--- What to do ---
Summarize the Kelvin Lewis biography below in two sentences.

# Start of Text section

Kelvin Michaúd Lewis (born April 12, 1988) is an American professional basketball player for SKN St. Pölten of the Austrian Basketball Superliga.

College career
Lewis played collegiately for Houston, helping them reach an NCAA Tournament berth for the first time in 18 years. He transferred to Houston from Auburn, where he spent his freshman year.  Prior to Auburn, Lewis played for North Crowley High School in Fort Worth, Texas, where he was a part of the Rivals 150 recruits, and also All-State first team selection.

Professional career
Lewis played for the Houston Rockets in the 2010 NBA Summer League. In August 2010, he signed with Kavala of Greece. He left Kavala before the start of the season. On November 2, 2010, he was drafted by the Texas Legends. On March 4, 2011, he was traded to the Rio Grande Valley Vipers. On November 2, 2011, he was re-acquired by the Vipers.

In August 2012, he signed with Solna Vikings of Sweden. In which he earned 2nd Team All-Basketligen honors. For the 2013–14 season he signed with Tampereen Pyrintö of Finland. He helped his team to win the Korisliiga, also was named Korisliiga Defensive Player of the Year.

# End of Text section
# Start of Data shown

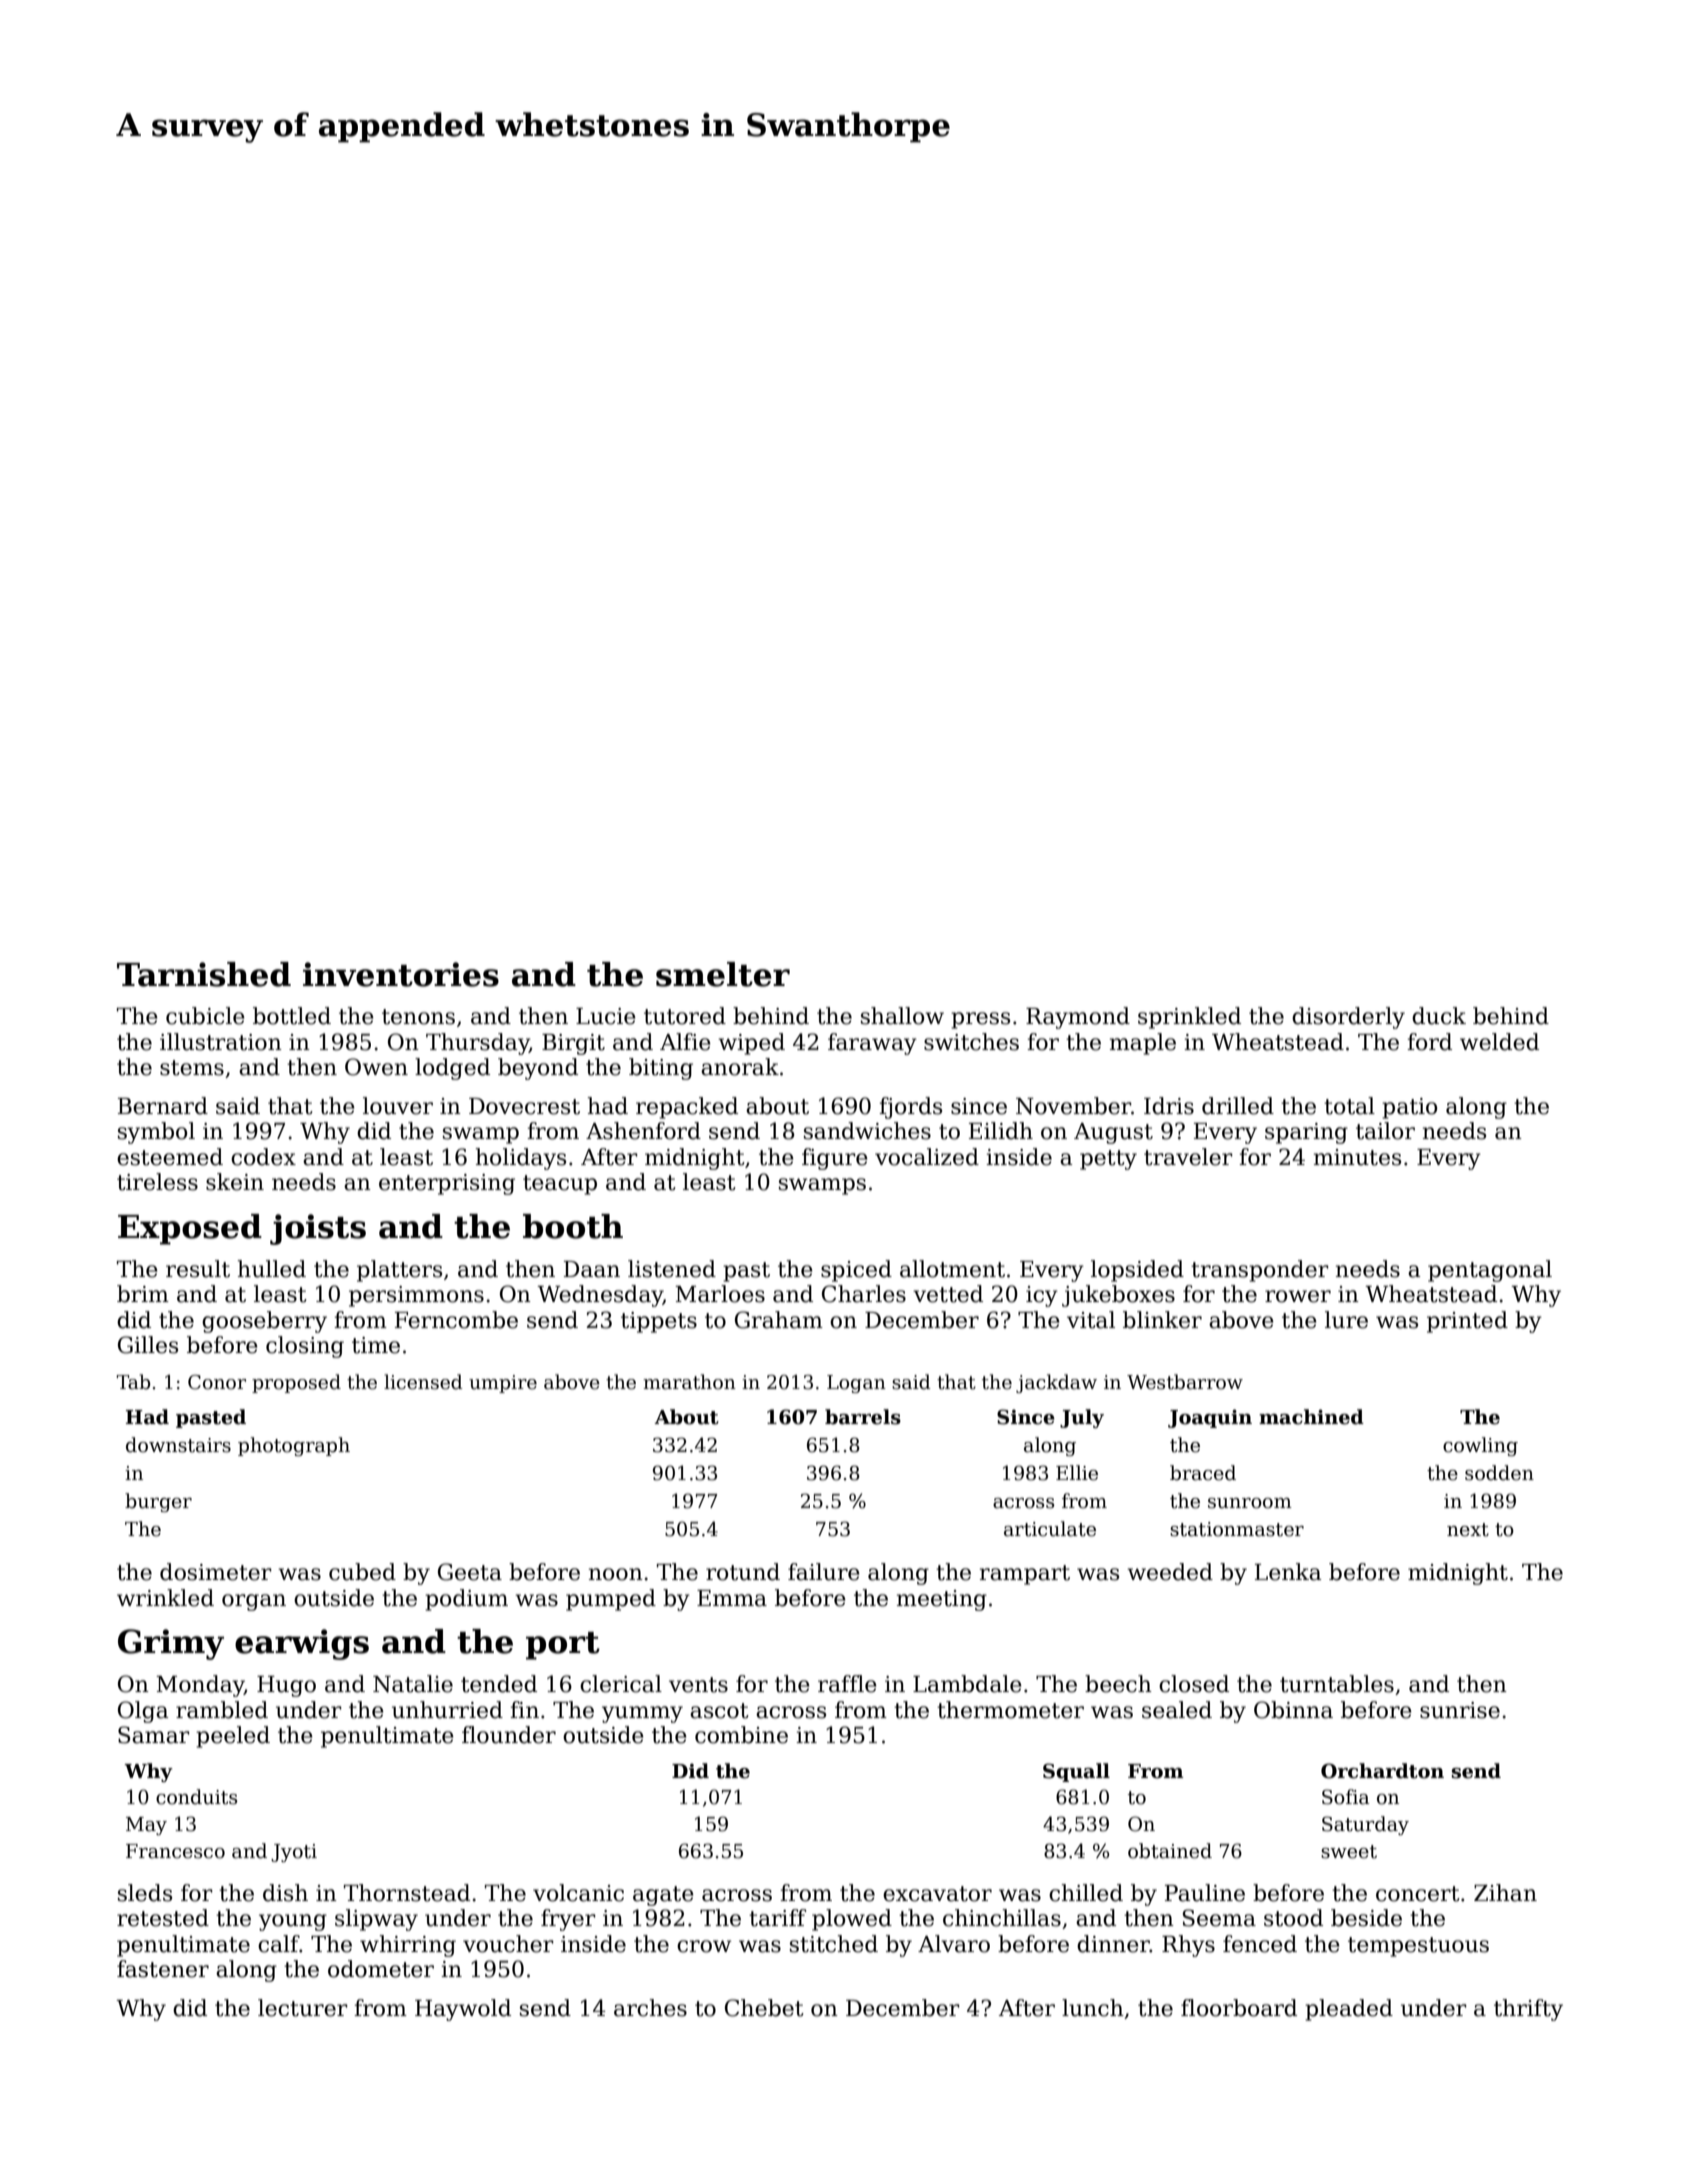  I want to click on barrels, so click(863, 1417).
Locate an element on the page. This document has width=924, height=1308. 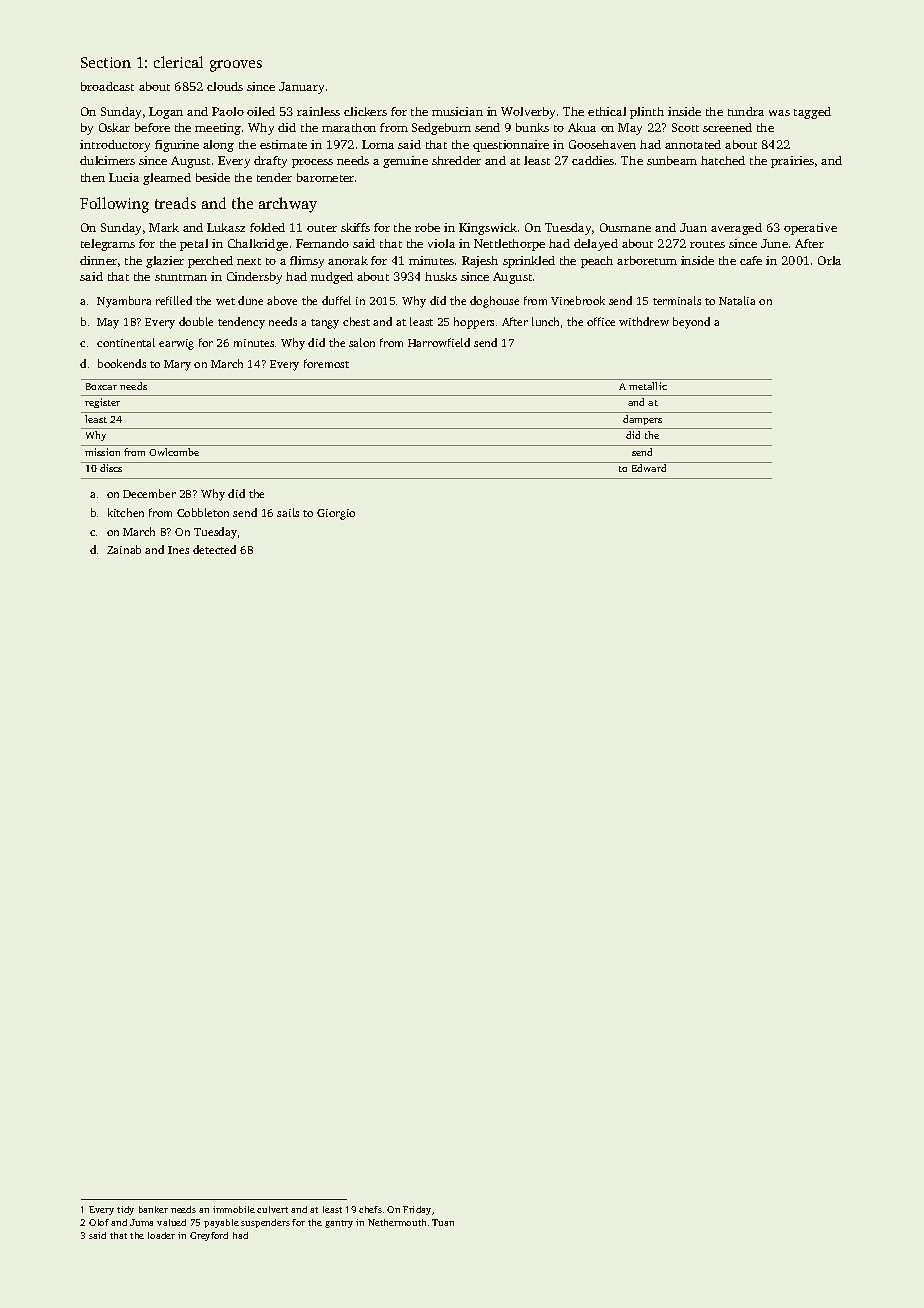
chefs is located at coordinates (370, 1209).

# End of Data shown

--- Reply ---
Kelvin Michaúd Lewis, an American professional basketball player born April 12, 1988, played high school basketball at North Crowley in Fort Worth, Texas, spent his freshman year at Auburn, and then transferred to Houston, which he helped reach its first NCAA Tournament berth in 18 years. After playing for the Houston Rockets in the 2010 NBA Summer League, he played for the Texas Legends and the Rio Grande Valley Vipers, then for Solna Vikings in Sweden and Tampereen Pyrintö in Finland, where he helped win the Korisliiga and was named its Defensive Player of the Year, and he now plays for SKN St. Pölten of the Austrian Basketball Superliga.